Task brief >>
Only the lines from the one containing "The height and" through the end of the entries are wanted, retyped exactly and without pictures.

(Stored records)
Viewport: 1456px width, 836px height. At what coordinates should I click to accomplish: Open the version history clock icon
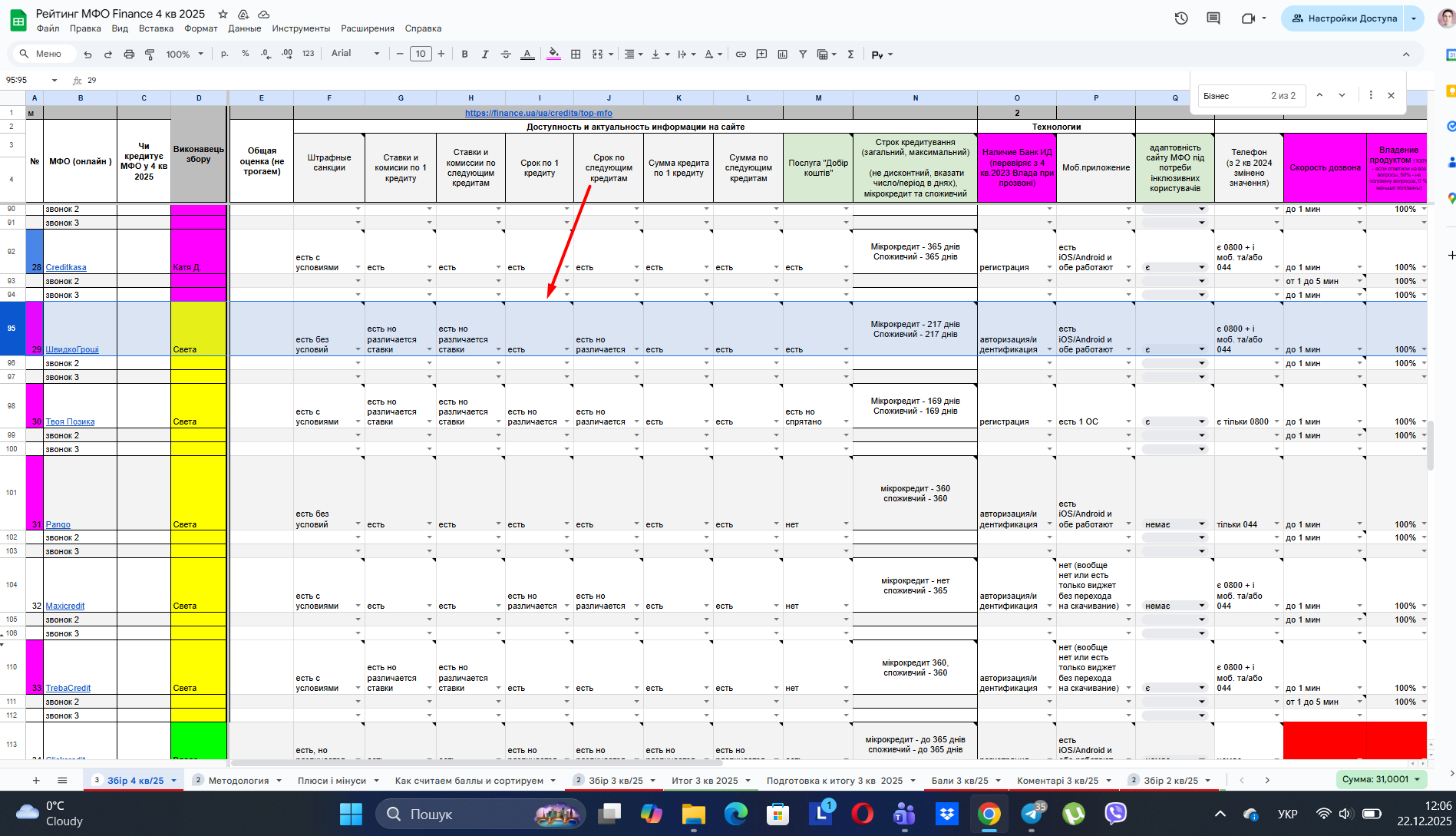1181,18
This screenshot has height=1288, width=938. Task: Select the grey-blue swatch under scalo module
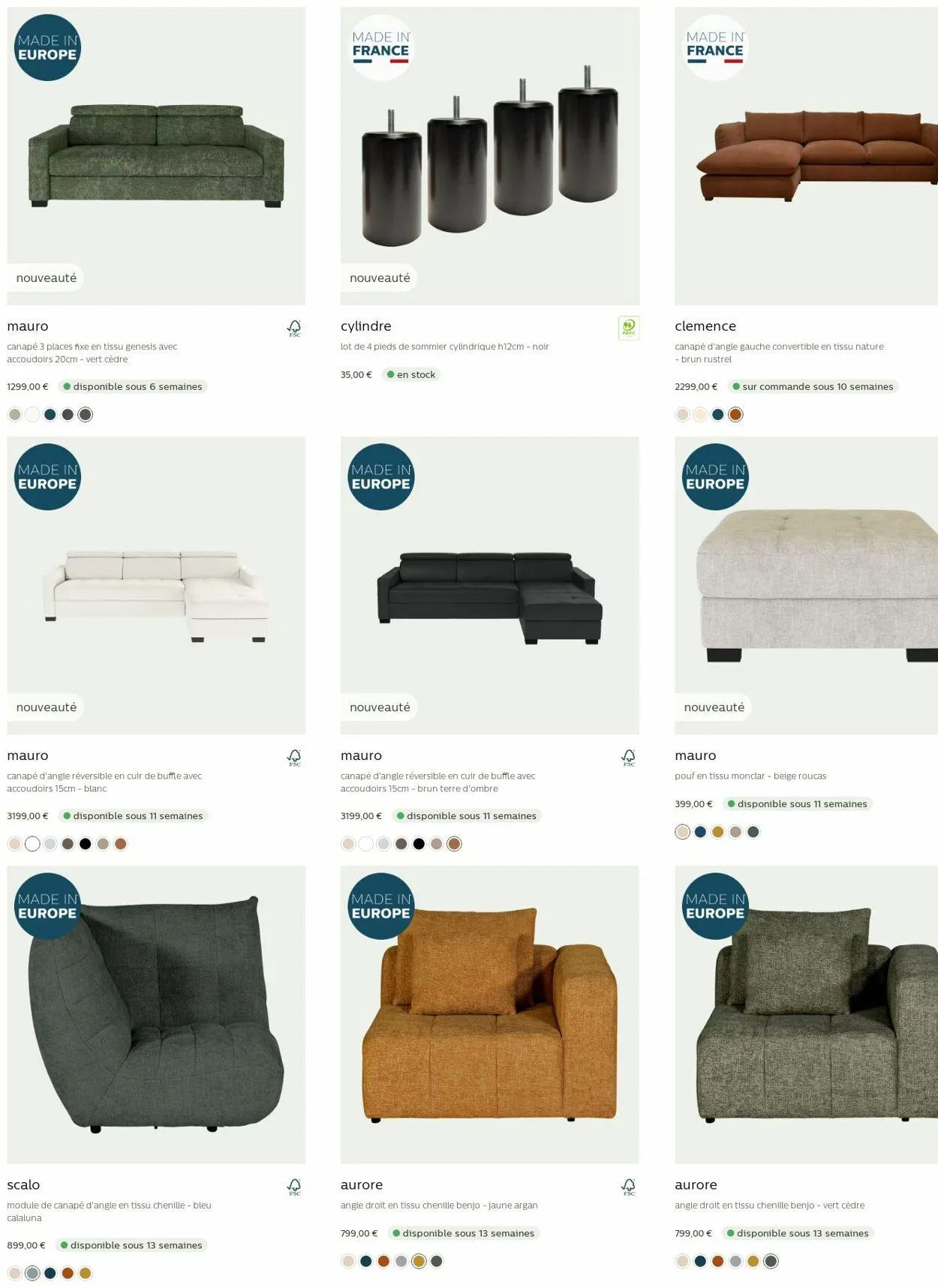(x=32, y=1273)
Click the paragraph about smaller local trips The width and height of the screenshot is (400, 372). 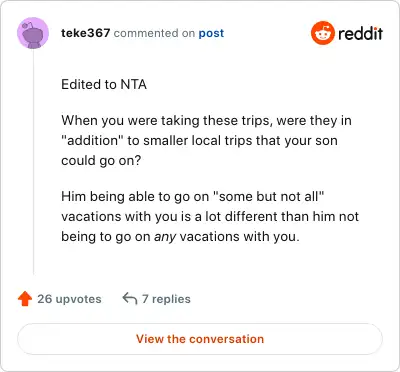point(206,140)
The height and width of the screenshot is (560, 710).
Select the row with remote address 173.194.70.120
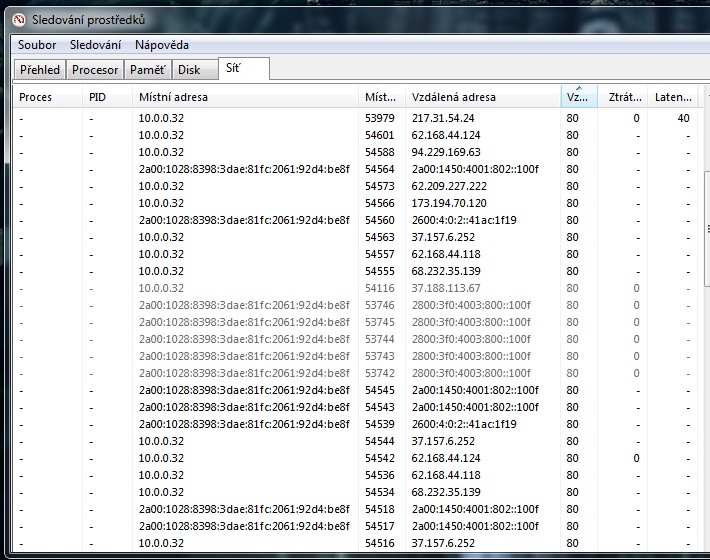click(447, 203)
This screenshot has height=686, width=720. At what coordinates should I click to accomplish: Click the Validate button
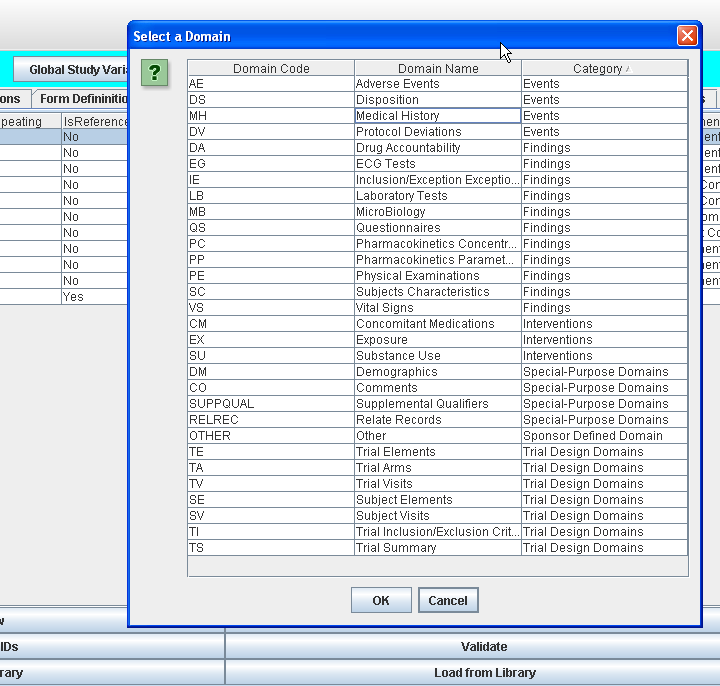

Task answer >>
The height and width of the screenshot is (560, 710).
Select the row with remote address 173.194.70.120
click(447, 203)
This screenshot has height=686, width=720. At what coordinates should I click to accomplish: Click the Validate button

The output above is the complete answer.